Why did only one leper thank Jesus, and what made him turn around and go back to Jesus? I cannot read this story without wondering which leper I would be.
Ten lepers shared a fear-filled common denominator. They were sick, outcasts of society and on a road to death. Their futures were dark. Yet in their similarities, each had a different story, like all of us do. Some undoubtedly lost families and positions. Jobs, prestige and respectability were gone.
One of them was a Samaritan. Bad blood flowed between the Jews and Samaritans. Partly Jewish and partly Gentile, they weren’t accepted by either.
But Jesus, went out of His way to extend love to them. Once to meet the woman at the well and offer living water, another time to be so snubbed his disciples wished to call down fire from heaven on the town. (Luke 9:51-56)
That day Jesus entered the village between Samaria and Galilee on His way to Jerusalem.
“Jesus, Master, have mercy on us,” He heard them call from a distance.
Perhaps the ten lepers had heard Jesus fed 5,000 with five loaves and two fish, or that he raised a little girl to life. Maybe they knew he calmed waves and cast out demons.
Can you imagine the longing within as He turned toward them? Can you picture their excitement of getting His attention from where they stood grouped like their own little leper colony, unable to get too close? Can you feel the hope in their hearts?
“Go,” Jesus instructed, “show yourselves to the priests.”
“As they went,” healing occurred.
Their skin turned smooth. The putrid flesh of their companions cleared. Can you envision ten former lepers, lifting limbs, looking, shouting and pointing at one another, hurrying on their way to the temple. The miracle they’d hoped for happened.
But one of them stopped and turned back.
He was a Samaritan, an outcast among the outcasts. Surely he too looked at his feet, his hands. Undoubtedly he turned his palms up and over, and again up and over. I imagine him looking ahead to where the others ran to freedom and then turning to look behind at the figure of Christ, by whom healing originated. While nine became smaller in the distance ahead, one man “when he saw that he was healed, returned and with a loud voice glorified God.” Luke 17:15 (NKJV).
Which are you?
I want to be like that one man. I want His glory to shout from my redeemed heart to a world where His name is unknown. The leper responded in the only way possible in the presence of such magnitude.

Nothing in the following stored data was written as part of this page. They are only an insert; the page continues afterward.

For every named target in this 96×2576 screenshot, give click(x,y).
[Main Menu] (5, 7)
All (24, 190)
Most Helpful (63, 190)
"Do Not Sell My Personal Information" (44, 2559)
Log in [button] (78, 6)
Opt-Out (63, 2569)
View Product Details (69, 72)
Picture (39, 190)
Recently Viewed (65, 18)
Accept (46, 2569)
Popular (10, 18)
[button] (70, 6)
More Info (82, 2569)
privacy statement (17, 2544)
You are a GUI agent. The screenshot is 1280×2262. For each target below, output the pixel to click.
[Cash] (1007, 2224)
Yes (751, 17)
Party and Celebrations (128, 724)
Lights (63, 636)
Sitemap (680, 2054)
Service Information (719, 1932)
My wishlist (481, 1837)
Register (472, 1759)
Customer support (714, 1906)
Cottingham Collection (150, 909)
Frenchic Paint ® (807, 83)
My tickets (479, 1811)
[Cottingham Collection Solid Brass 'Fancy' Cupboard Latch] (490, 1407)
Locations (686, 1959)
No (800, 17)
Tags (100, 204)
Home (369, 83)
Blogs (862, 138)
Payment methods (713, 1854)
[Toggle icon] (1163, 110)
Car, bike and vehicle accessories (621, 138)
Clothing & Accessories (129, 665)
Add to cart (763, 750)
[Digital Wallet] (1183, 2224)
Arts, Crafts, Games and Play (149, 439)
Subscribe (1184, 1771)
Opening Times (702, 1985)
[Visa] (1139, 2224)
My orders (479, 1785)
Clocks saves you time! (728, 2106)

“…And fell down on his face at His feet, giving Him thanks”
True gratitude produces profound humility.
True gratitude recognizes the Person as greater than the miracle.
“Weren’t there ten cleansed?” Jesus asked. “Where are the nine?”

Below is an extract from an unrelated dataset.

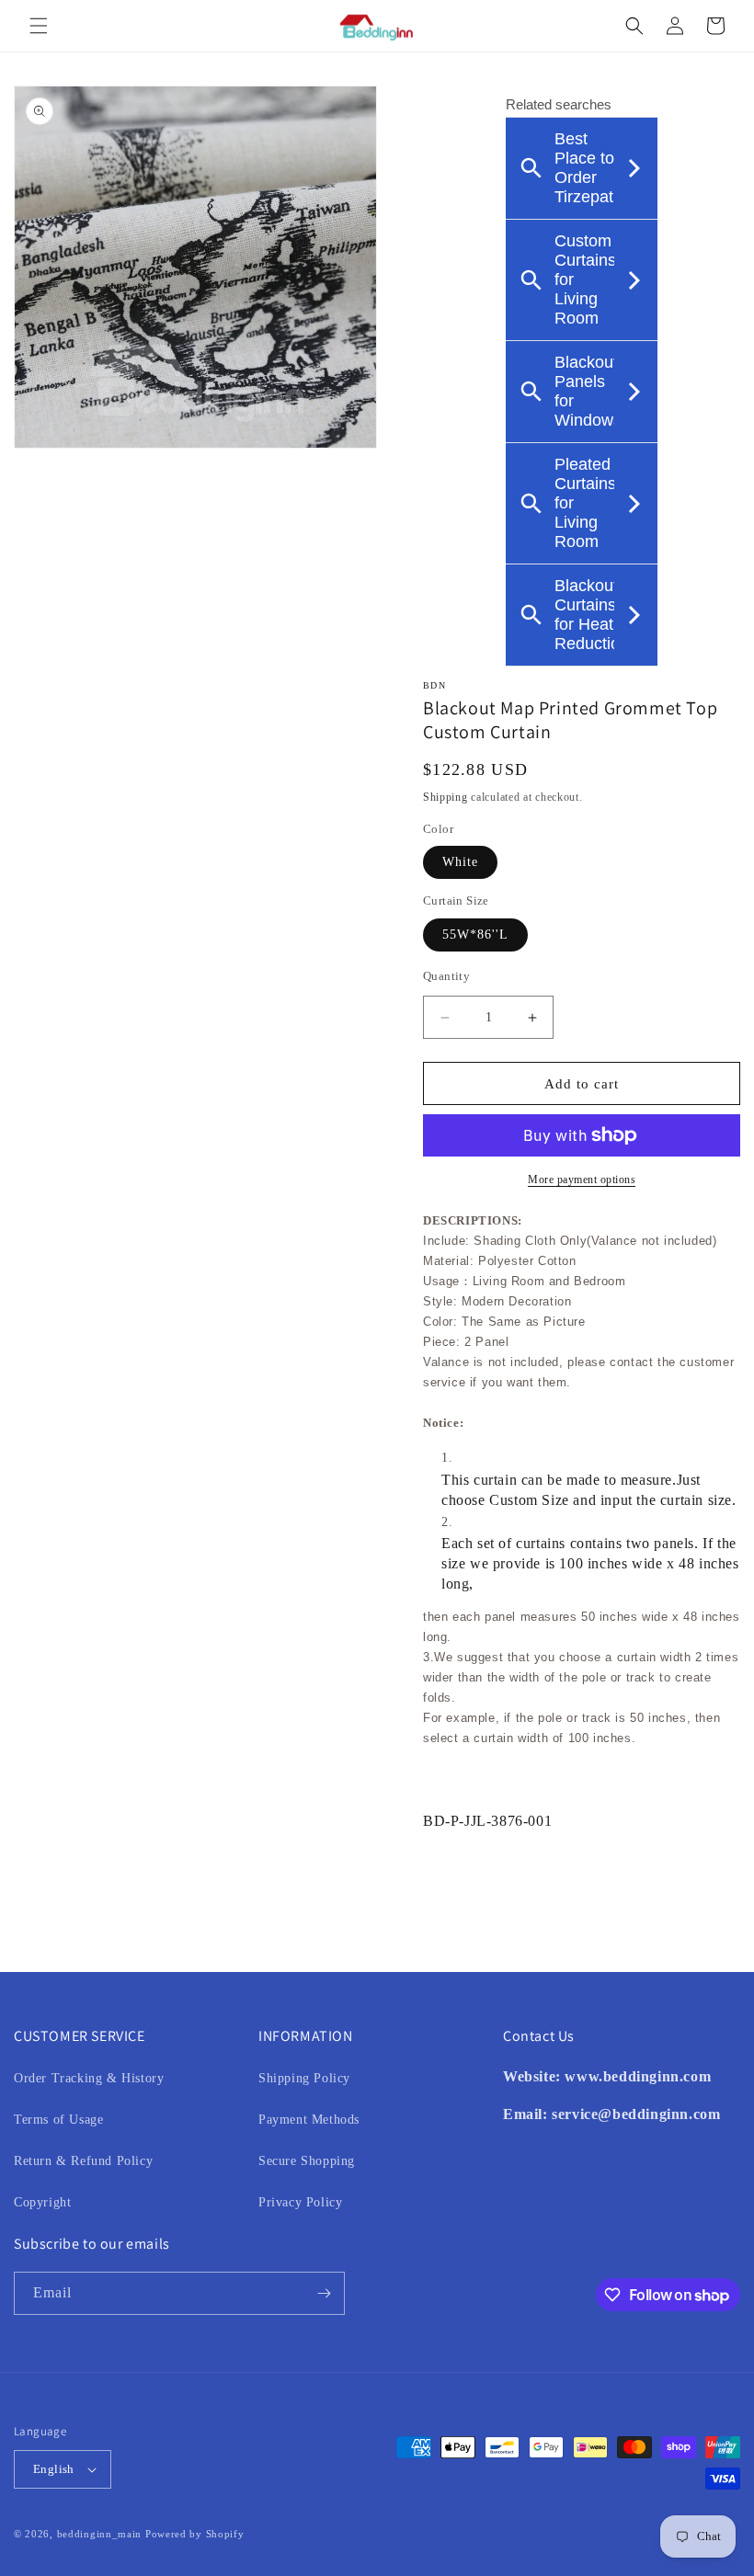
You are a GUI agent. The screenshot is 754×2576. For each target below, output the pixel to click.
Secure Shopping (306, 2161)
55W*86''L (475, 934)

Forgetting to thank Jesus for healing demonstrated a skin deep change. The other nine, enamored with their physical healing neglected the healing of a much more important sort. They disregarded Him who had the power to heal not just physical bodies, but give spiritual life as well.
Without Christ our souls are diseased. We are without hope, like the Samaritan leper, needing spiritual healing to remove the stain of sin from corrupted hearts.

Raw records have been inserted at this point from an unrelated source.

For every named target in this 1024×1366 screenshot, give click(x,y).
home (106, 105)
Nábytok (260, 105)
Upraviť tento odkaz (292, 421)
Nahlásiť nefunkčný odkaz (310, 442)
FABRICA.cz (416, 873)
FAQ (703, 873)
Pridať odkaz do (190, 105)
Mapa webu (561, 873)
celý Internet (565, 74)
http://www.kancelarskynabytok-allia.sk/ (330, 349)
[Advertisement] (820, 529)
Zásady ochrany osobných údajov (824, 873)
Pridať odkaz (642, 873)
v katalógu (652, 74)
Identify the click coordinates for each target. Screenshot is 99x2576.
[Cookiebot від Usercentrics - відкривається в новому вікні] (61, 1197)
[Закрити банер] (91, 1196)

Ten were healed. But to the Samaritan, more than physical healing occurred.
“…Your faith has made you well.” Jesus said.
The Thanksgiving season is a great time to count our blessings and name them one by one. It’s a time to say “thank you Jesus for healing my soul,” to back up and remember the Giver who transformed our hearts. Thanksgiving Day is a wonderful time to share with families and neighbors the testimony of redemption. For that truly is the greatest of all miracles.
True thanksgiving transforms hearts.